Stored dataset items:
# # # # # # #

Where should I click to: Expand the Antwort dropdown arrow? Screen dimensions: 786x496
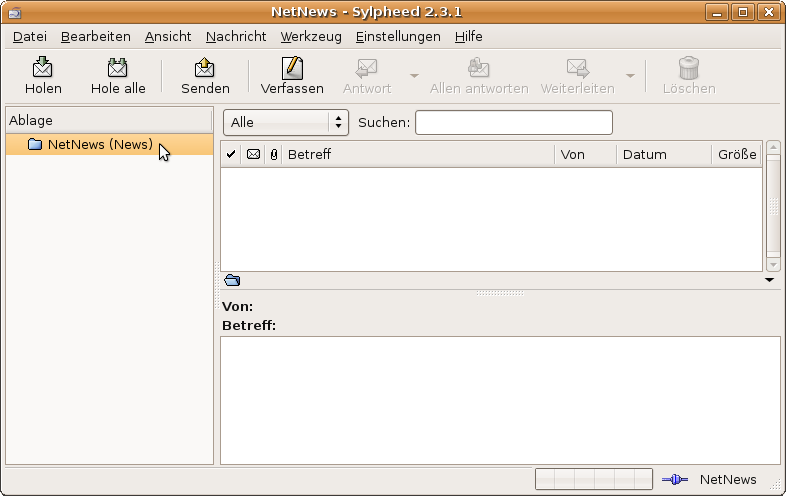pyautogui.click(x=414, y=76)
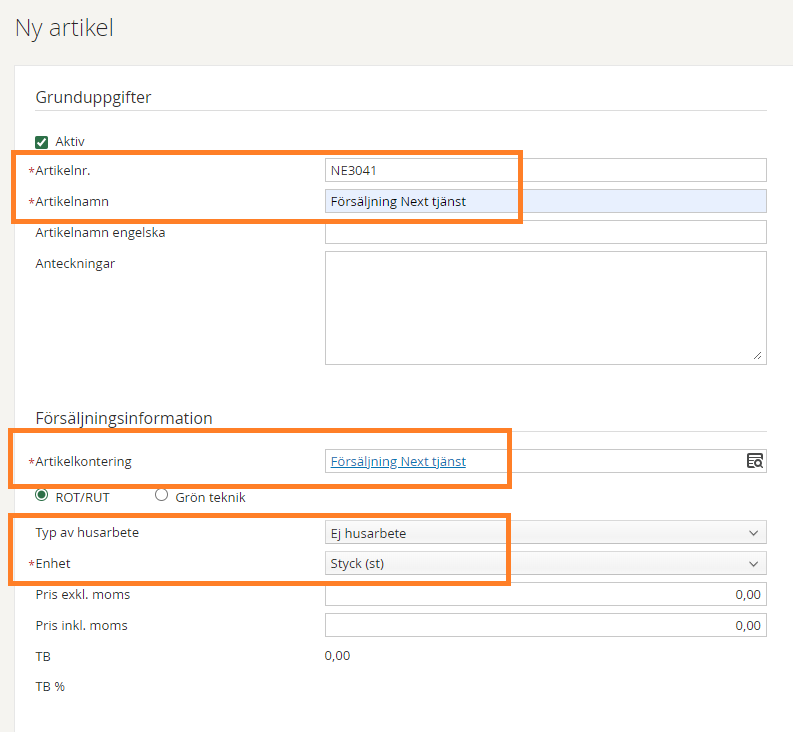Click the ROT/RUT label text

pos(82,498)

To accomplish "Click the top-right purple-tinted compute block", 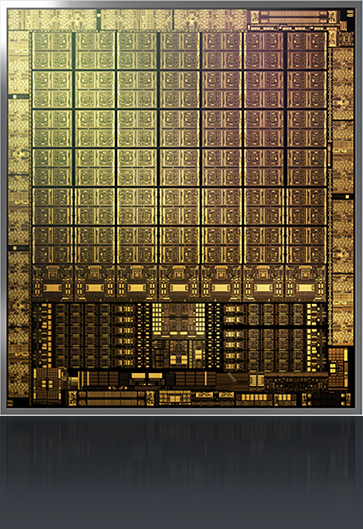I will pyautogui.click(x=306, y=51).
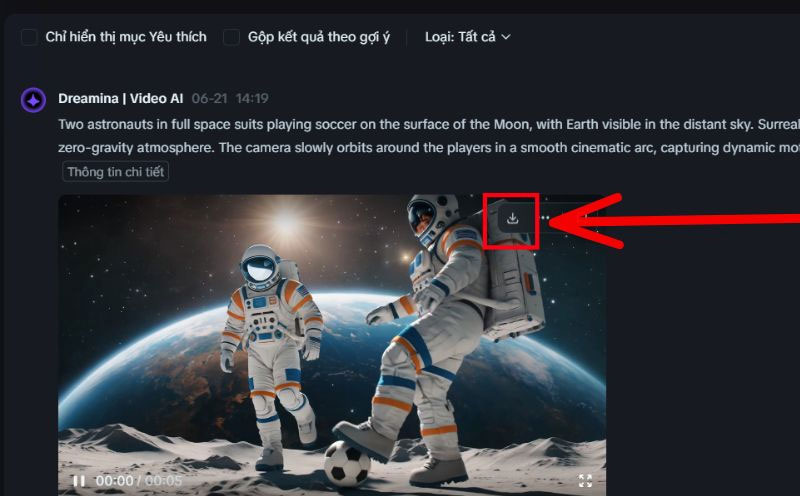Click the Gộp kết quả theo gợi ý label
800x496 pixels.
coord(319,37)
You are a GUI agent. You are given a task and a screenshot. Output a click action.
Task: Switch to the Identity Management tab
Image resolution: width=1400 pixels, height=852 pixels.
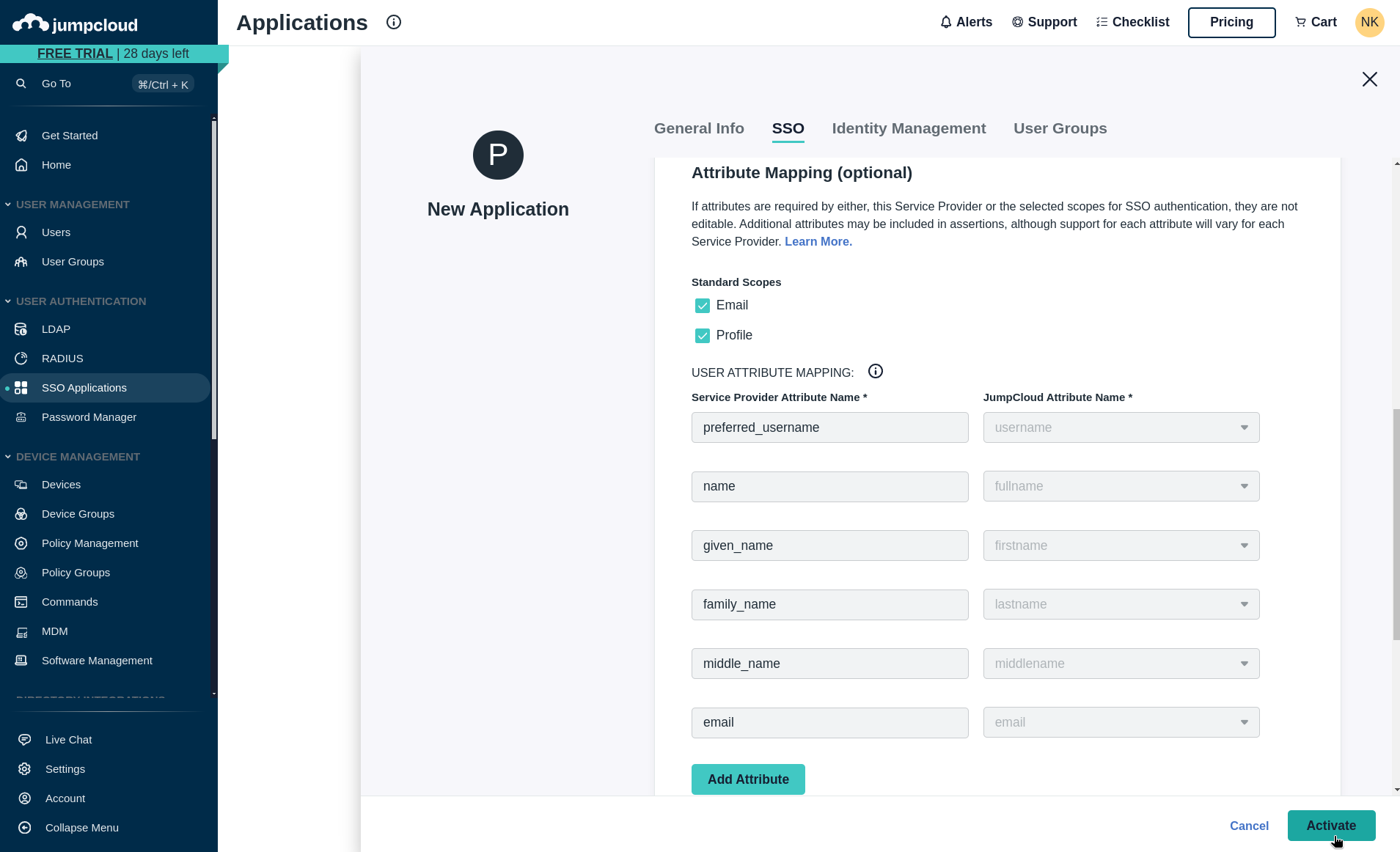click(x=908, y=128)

# # # # # # #

== To be done ==
Echo the records from the beginning through the line containing "pos(82,498)", including that line. Leave the pictures out.

== Answer for this exercise ==
Where should I click to: Expand the Antwort dropdown arrow? Screen dimensions: 786x496
pyautogui.click(x=414, y=76)
Click the ROT/RUT label text

pos(82,498)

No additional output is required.